REQUIRED ACTION: The answer consists solely of the lines running from the one with "Task: Click the info icon by attention legend" through the final line below, transcribed exactly and without any pictures.

SUPPLIED DATA:
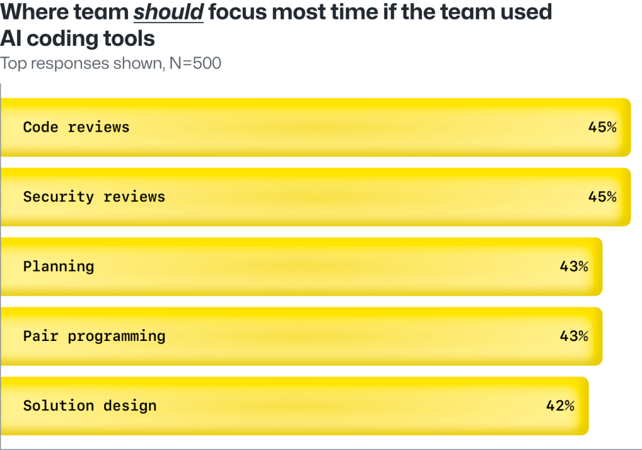Viewport: 642px width, 450px height.
Task: Select the "Code reviews" bar label
Action: [76, 127]
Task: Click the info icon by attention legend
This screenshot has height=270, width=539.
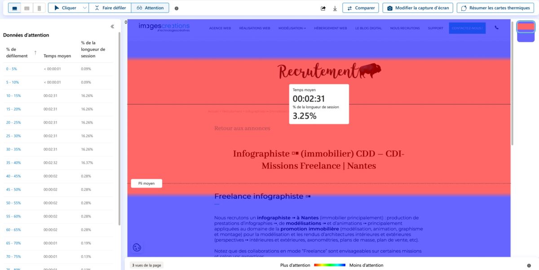Action: 528,266
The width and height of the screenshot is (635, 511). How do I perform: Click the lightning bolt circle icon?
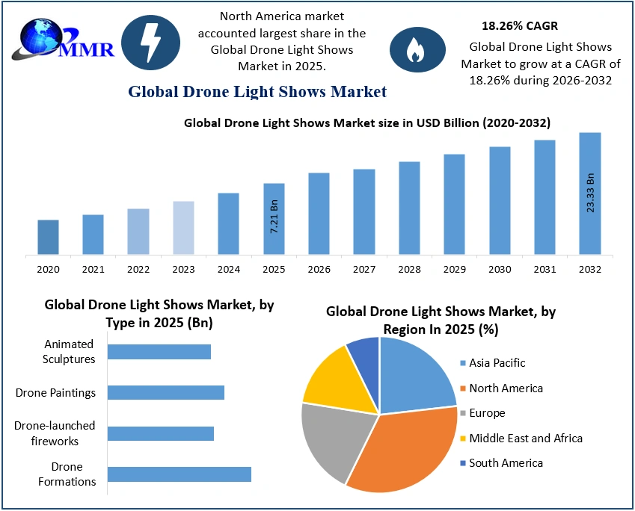[150, 43]
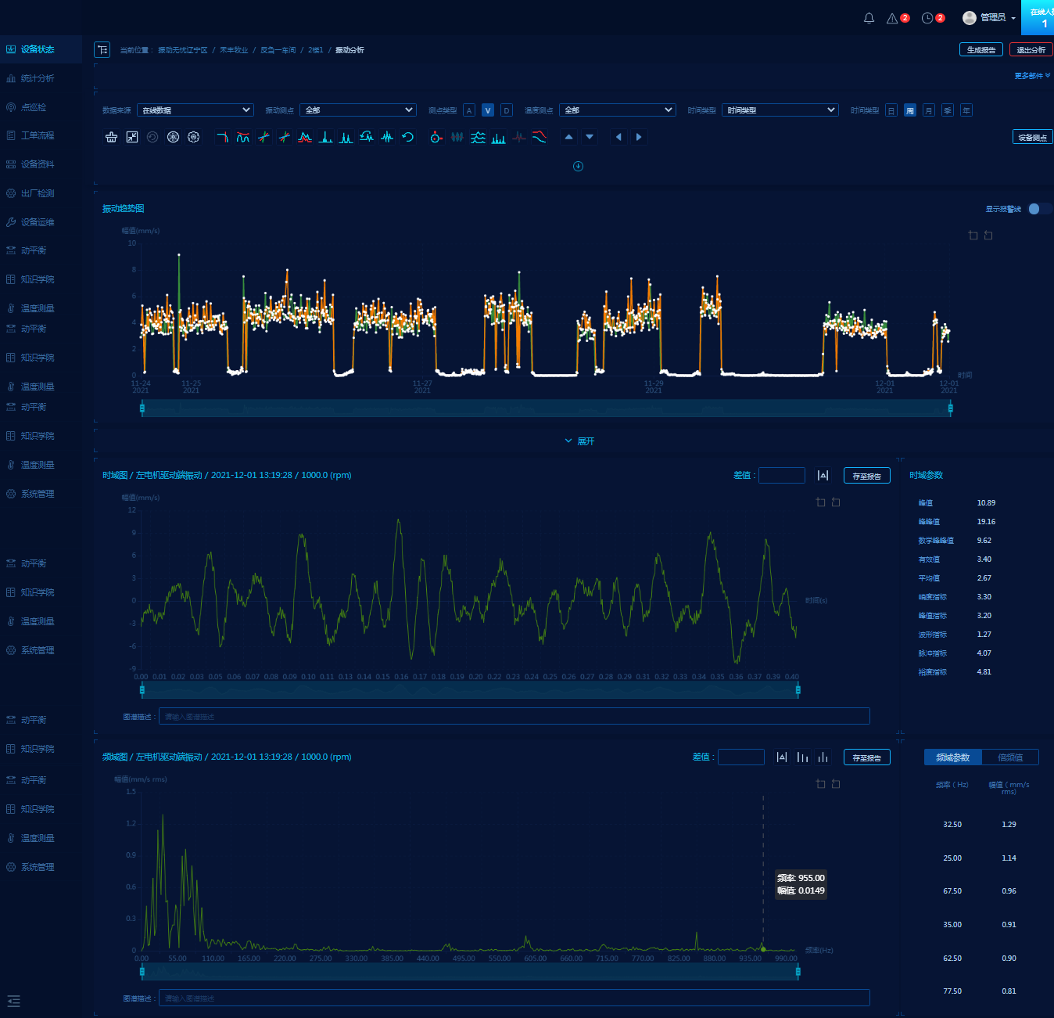The width and height of the screenshot is (1054, 1018).
Task: Open 统计分析 in the left sidebar
Action: pyautogui.click(x=37, y=78)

TASK RESPONSE:
Task: Click the info icon by attention legend
This screenshot has height=270, width=539.
Action: 528,266
The width and height of the screenshot is (635, 511). How do I perform: Click the lightning bolt circle icon?
[150, 43]
The width and height of the screenshot is (1054, 1018).
Task: Open 统计分析 in the left sidebar
Action: pyautogui.click(x=37, y=78)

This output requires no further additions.